==== Text under study ====

Purpose: : The ERG b-wave measures light-induced response of inner retinal cells, most notably the depolarization of bipolar cells. The contribution of Müller glial cells to the b-wave is a subject of controversy. A negative ERG due to an abnormal b-wave is a hallmark of several disorders, including congenital stationary night blindness (CSNB), X-linked retinoschisis, and those forms of retinitis pigmentosa wherein defective bipolar cells are the likely origin. We used the mdx^Cv3 mouse model of Duchenne muscular dystrophy (DMD), which shows reduced b-wave amplitude, to assess how alteration of dystrophin affects ERG output.

Methods: : Segments of dark-adapted isolated mouse retina were placed in a recording chamber on the stage of a Nikon FN-1 microscope. The epi-fluorescence pathway was used to illuminate the retina using neutral-density filters to control light intensity. Ringer’s solution containing (in mM) NaCl 110, KCl 5, Na₂HPO₄ 0.8, NaH₂PO₄ 0.1, NaHCO₃ 30, MgSO₄ 1, CaCl₂ 1.8, glucose 22 and glutamine 0.5 was superfused at 3 ml/min at 37ºC. Two transretinal electrodes (one Ag/AgCl macroelectrode and a glass microelectrode) were used. We added 200 µM barium to block the Müller cell inwardly-rectifying potassium channels and then isolated the barium sensitive component by mathematical subtraction.

Results: : The negative scotopic ERG from the isolated retina of the mdx^Cv3 showed a) an increased b-wave implicit time, b) a reduced b-wave amplitude, followed by c) a large slow wave. The b-wave and slow wave amplitudes were 131 ± 16 and 64 ± 14 ∝V, respectively, in control retina compared to 92 ± 11 and 138 ± 20 ∝V in the mdx^Cv3 retina. Exposure of the retina to barium completely blocked the slow wave and increased the b-wave amplitude to 236.9 ± 50 and 212 ± 40 ∝V in control and mdx^Cv3 retina, respectively. The barium sensitive component, presumed to be the Müller cell potassium conductance through Kir4.1 channels, was larger in the mdx^Cv3 retina as compared to the normal retinal response (P < 0.05).

Conclusions: : These analyses suggest that bipolar cell function is actually normal in the mdx^Cv3 with the abnormal b-wave being the end-result of a net negative ERG due to the masking of the b-wave by an abnormal slow wave (of opposite polarity). This integrated ERG output from Müller cells onto bipolar cells supports the complexity of the b-wave response and demonstrates the utility of genetically mutant mouse models, such as the mdx^Cv3, in understanding the biological processes involved in retinal electrophysiology.

==== Raw data ====

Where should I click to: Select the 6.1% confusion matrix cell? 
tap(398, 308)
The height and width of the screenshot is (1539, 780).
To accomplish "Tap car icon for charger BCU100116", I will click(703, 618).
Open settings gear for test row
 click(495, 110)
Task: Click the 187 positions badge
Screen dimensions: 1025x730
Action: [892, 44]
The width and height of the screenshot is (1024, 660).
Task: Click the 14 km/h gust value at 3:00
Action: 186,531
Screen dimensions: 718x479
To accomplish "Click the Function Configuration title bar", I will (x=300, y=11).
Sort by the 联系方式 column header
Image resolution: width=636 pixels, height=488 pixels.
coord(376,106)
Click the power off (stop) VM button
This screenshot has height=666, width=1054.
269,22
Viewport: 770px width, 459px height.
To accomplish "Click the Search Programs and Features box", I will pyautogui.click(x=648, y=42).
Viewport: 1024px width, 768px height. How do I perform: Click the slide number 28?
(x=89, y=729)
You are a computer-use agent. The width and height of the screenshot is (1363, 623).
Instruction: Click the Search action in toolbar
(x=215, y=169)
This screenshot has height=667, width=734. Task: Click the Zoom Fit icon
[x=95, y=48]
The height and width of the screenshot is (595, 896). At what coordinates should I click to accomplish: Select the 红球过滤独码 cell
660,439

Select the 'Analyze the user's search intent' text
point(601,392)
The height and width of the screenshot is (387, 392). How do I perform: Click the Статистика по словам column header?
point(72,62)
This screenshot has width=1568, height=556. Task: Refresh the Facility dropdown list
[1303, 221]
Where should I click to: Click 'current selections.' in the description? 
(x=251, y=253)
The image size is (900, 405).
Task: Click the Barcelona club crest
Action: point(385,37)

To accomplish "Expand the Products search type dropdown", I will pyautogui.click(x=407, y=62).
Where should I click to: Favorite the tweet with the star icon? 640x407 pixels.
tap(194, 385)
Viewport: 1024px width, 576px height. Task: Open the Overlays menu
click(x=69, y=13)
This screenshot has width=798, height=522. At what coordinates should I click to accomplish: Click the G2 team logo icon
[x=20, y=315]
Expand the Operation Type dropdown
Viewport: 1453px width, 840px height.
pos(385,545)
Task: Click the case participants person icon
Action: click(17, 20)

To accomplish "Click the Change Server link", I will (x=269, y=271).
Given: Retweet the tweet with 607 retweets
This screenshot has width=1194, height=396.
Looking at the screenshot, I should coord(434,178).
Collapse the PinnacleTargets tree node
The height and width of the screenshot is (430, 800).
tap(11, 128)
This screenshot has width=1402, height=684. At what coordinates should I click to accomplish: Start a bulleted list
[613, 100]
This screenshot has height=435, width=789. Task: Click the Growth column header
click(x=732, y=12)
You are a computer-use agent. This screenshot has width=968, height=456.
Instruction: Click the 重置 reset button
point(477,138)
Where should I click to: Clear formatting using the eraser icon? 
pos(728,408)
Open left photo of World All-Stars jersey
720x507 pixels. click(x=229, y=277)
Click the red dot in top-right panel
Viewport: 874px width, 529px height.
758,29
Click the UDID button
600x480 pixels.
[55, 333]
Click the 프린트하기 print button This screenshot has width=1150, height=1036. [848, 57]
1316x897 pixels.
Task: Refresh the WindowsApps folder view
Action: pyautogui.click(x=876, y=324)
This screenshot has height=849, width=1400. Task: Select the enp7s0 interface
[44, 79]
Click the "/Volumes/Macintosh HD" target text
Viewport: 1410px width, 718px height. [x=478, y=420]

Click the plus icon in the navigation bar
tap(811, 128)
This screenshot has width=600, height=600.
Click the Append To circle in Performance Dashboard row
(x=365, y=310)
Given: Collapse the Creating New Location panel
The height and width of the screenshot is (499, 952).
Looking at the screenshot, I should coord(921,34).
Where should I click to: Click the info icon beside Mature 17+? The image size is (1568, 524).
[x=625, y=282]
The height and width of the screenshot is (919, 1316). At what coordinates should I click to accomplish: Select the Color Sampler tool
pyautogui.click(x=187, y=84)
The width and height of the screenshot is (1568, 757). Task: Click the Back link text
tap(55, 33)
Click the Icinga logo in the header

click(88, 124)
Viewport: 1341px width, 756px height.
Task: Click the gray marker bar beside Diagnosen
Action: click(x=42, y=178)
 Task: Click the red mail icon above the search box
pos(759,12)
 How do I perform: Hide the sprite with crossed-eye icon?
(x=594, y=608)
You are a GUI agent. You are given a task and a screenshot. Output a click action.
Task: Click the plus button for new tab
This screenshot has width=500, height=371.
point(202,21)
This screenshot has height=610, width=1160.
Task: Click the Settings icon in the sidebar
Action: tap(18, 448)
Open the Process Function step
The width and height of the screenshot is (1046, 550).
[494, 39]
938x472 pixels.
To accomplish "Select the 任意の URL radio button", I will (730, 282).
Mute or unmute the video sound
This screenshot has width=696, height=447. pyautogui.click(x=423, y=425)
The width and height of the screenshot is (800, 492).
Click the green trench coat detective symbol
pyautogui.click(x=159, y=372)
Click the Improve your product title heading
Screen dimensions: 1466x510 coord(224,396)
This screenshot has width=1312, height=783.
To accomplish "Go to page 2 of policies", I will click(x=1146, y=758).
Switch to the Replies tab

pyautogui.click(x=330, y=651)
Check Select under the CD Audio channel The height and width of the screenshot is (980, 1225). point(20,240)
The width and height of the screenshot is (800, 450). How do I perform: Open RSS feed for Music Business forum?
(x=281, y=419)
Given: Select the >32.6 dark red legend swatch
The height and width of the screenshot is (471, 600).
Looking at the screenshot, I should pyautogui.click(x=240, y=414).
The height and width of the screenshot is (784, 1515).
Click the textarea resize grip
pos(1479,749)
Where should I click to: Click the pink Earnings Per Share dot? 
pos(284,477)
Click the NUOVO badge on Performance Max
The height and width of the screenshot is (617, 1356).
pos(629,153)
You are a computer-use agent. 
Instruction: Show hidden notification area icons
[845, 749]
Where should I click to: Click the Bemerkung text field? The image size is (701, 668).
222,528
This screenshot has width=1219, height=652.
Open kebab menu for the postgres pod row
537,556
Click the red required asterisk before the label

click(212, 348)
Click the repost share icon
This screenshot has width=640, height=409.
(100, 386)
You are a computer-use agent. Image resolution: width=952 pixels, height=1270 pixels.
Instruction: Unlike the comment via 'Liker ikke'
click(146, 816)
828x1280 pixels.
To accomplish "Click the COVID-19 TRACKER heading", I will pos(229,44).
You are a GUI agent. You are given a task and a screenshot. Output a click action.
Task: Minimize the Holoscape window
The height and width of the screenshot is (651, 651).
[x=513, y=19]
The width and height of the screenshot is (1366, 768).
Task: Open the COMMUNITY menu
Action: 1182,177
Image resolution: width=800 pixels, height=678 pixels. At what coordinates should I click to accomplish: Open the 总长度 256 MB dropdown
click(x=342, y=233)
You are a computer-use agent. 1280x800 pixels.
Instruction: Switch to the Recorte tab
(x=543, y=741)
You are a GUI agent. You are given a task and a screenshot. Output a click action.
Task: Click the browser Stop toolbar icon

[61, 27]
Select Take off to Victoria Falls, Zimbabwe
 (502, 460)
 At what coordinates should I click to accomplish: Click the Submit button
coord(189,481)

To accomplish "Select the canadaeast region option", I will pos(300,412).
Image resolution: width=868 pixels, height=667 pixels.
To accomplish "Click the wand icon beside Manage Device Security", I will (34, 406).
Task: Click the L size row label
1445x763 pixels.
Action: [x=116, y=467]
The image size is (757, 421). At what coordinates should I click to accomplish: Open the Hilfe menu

====

About this task => In the retina study above, how much barium was added to block the Müller cell inwardly-rectifying potassium channels?

Answer to the problem => 200 µM